A Money Observer 2020 Rated Fund to fit
For contrarians Europe remains an unloved market worth investigating. TR European Growth investment trust is a value-oriented choice run by a highly regarded manager. It currently trades at an 11.5% discount to NAV.

Model Portfolios annual review: can rocketing returns go higher in 2020?

Hardened thrill-seeker

The first place any thrill-seeker is likely to look is the technology sector. Investors who have been in the sector over the past five years will certainly have found it pretty exciting. The average  fund is up 125%, a full 20% ahead of any other sector.

The problem for thrill-seeking investors is not, usually, identifying areas of strong growth in the economy, but ensuring that they don’t pay too much for that growth. This may be the problem for technology-focused investors today.

Nevertheless, myriad funds now target specific sectors of the economy slated to be areas of unassailable growth. For example, for investors keen to take advantage of growth in the artificial intelligence sector, there is the Polar Capital Automation and Artificial Intelligence fund and the Smith & Williamson Artificial Intelligence fund. CPR Asset Management has its Global Disruptive Opportunities fund (distributed through Amundi). BNY Mellon Investment Management has launched the BNY Mellon Mobility Innovation fund. A number of passive funds are available, such as the LGIM Future World range.

Gary Potter believes there is merit in some of these ideas and thinks the outlook for cloud computing is particularly bright. He says: “These businesses are disrupting the world, and we believe in the growth of the cloud. We would probably play the theme through a dedicated technology fund, such as Polar Capital Technology. There will always be ups and downs, but it is not aggressively speculative.”

Gavin Haynes says smaller companies across the globe have been unloved and should be a source of long-term growth. He likes the Vanguard Global Small Cap Index fund.

Kay Ingram, head of policy at LEBC, suggests a blended index portfolio. In the group’s funds, the highest-risk investor will hold the highest weighting in two UK index funds, the iShares UK Equity Index fund and the Fidelity Index UK fund, plus two  international funds – the Fidelity Index US fund and the Fidelity Index Emerging Markets fund.

A Money Observer 2020 Rated Fund to fit
Adventurous investors with an eye to environmental issues could look at Impax Asian Environmental Markets, which aims to profit from the shift to greater sustainability among Asian superpowers over coming years.

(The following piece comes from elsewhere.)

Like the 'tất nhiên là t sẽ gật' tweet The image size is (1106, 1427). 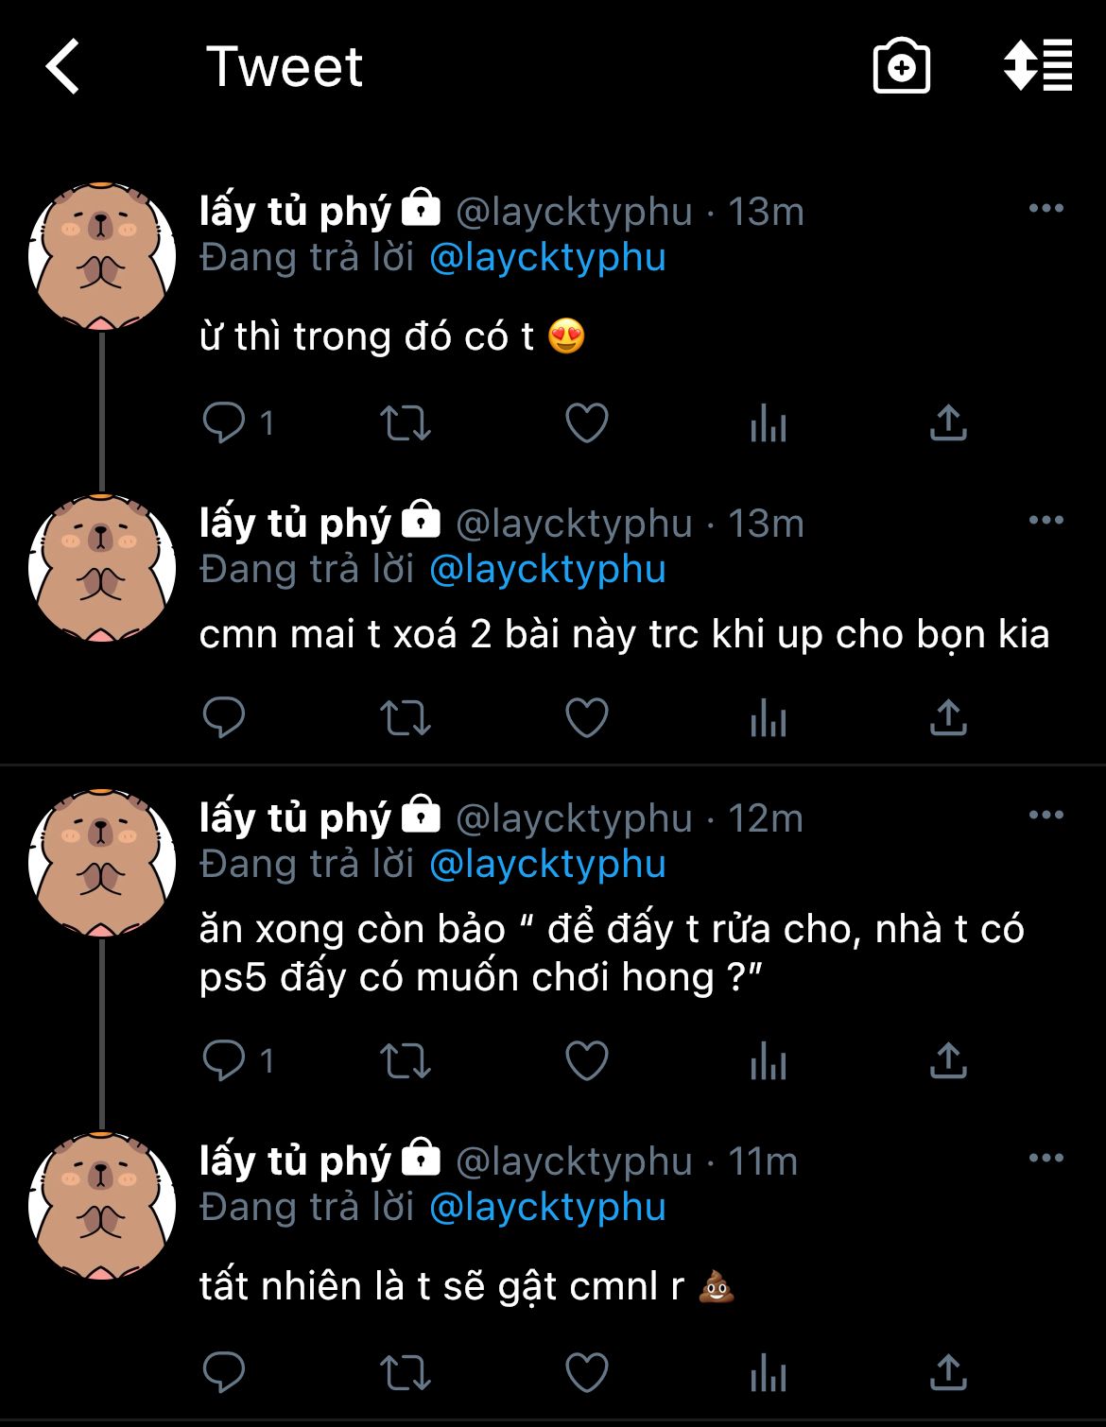coord(587,1372)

The best and worst performing funds of 2019

Mind the trap

Ingram cautions investors against allowing their personality type to be the sole driver of their investment decision-making: She says: “With any investor, we would ask them what they want to achieve with their investments and place this at the centre of any recommendation. While mindset plays a part in determining an investor’s tolerable level of risk, it should not be the uppermost consideration when selecting an investment, as it could stop them achieving their financial objectives.”

However, investors need to be heedful of their mindset if they want to ensure they are comfortable with the investments they hold and know what to expect from them. Nervous investors may harm their long-term investment prospects by selling at the first sign of market trouble. Know thyself, and investment should come more easily.